Aku membaca pesan itu berulang-ulang, mencoba memastikan bahwa aku tidak sedang bermimpi.
Malam itu, aku memutuskan untuk percaya. Percaya bahwa mungkin, untuk sekali ini saja, cinta tidak perlu terburu-buru. Dan mungkin, untuk pertama kalinya dalam hidupku, aku bisa bahagia karena menjadi diri sendiri---bersamanya.
Hubunganku dengan Rayyan perlahan terasa lebih serius. Kami tidak pernah benar-benar mengumumkan apa yang terjadi di antara kami, tapi teman-teman terdekat mulai menyadari kedekatan kami.
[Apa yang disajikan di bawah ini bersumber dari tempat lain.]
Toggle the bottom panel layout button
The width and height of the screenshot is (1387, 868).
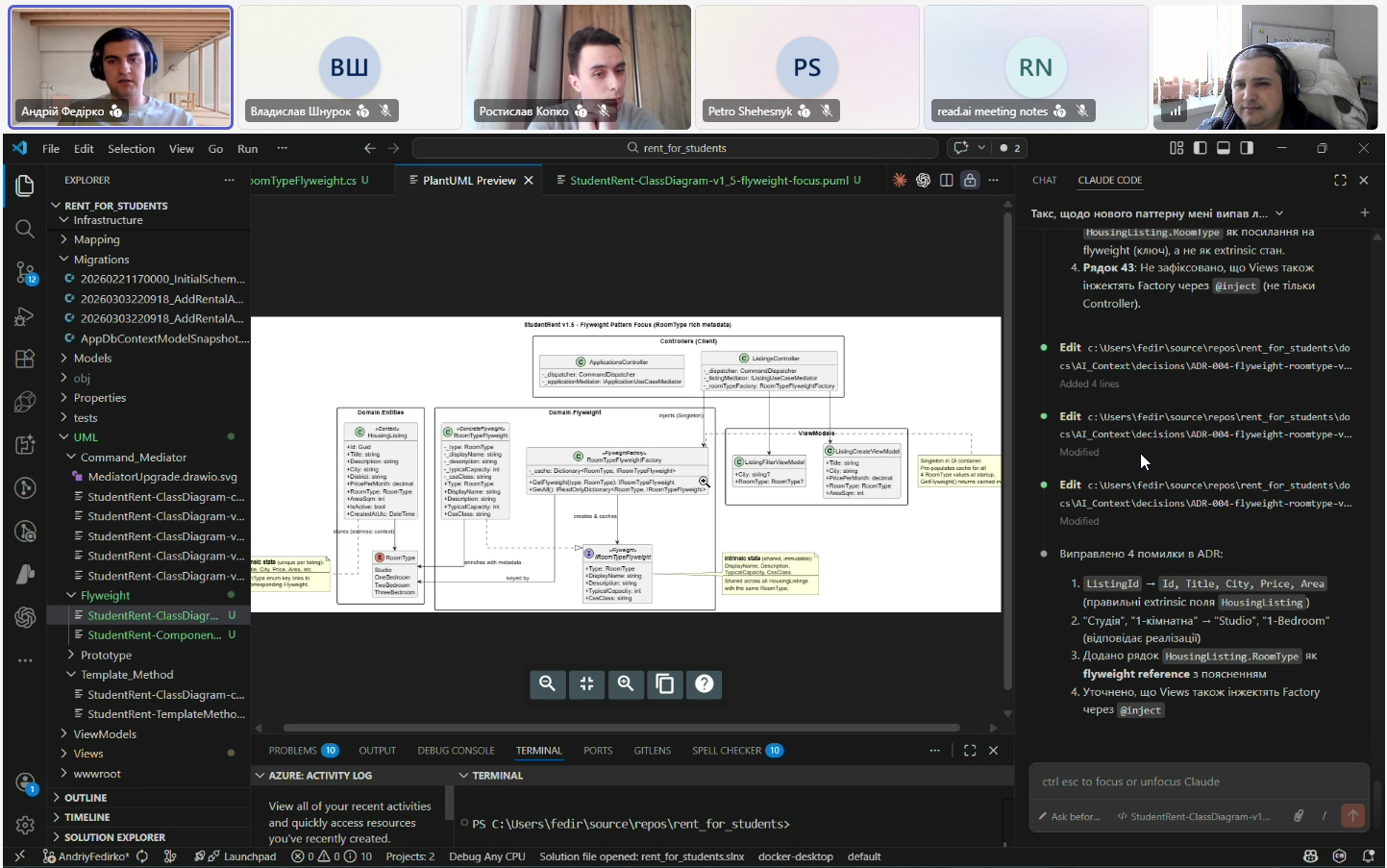tap(1224, 148)
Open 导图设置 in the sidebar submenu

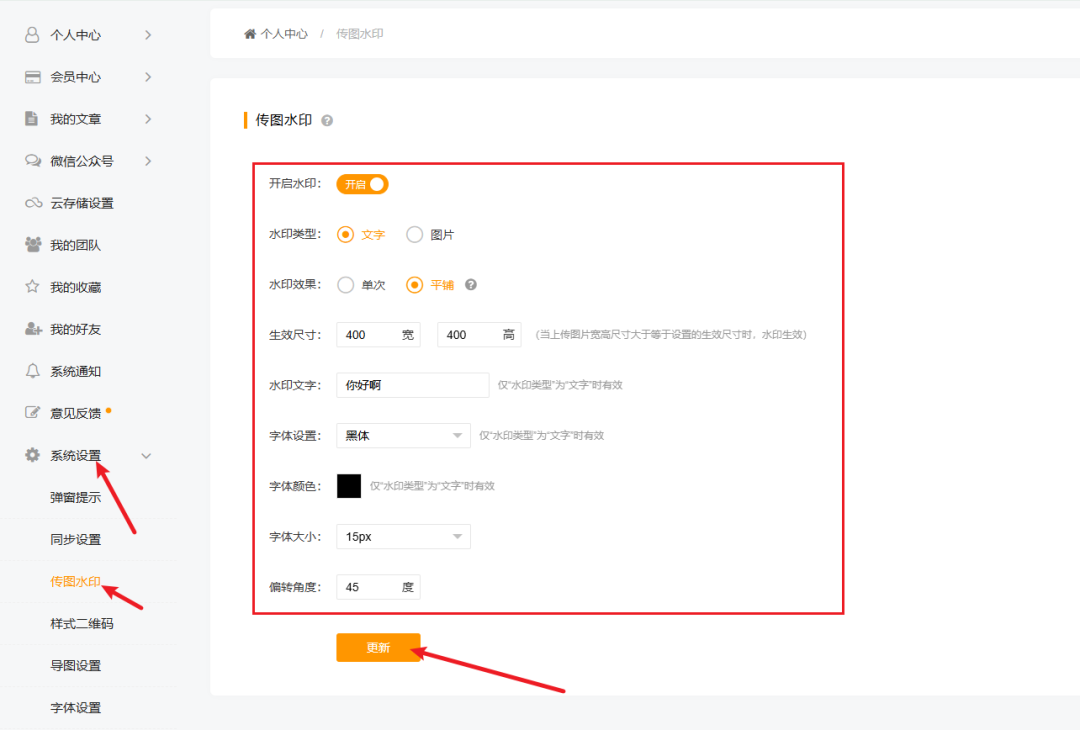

Semua berjalan baik---setidaknya hingga suatu malam ketika aku sedang bersantai di kamar, sebuah pesan masuk dari Rayyan.
"Besok ada hal yang mau aku bicarakan"
Aku mengerutkan dahi, bingung dia mau ngomongin tentang apa. Tapi sebelum aku sempat membalas, pesan lain masuk:
 "Ini menyangkut Aiza."
Hatiku langsung berdegup kencang. Aku menatap layar ponsel, tak tahu harus berkata apa.
Keesokan harinya, Rayyan terlihat canggung saat kami bertemu. "Ada apa?" tanyaku, curiga dengan sikapnya.
Dia menghela napas. "Aiza tahu tentang kita."
"Tahu dari mana?" tanyaku panik.
Dia menggaruk kepalanya. "Sepertinya dari aplikasi."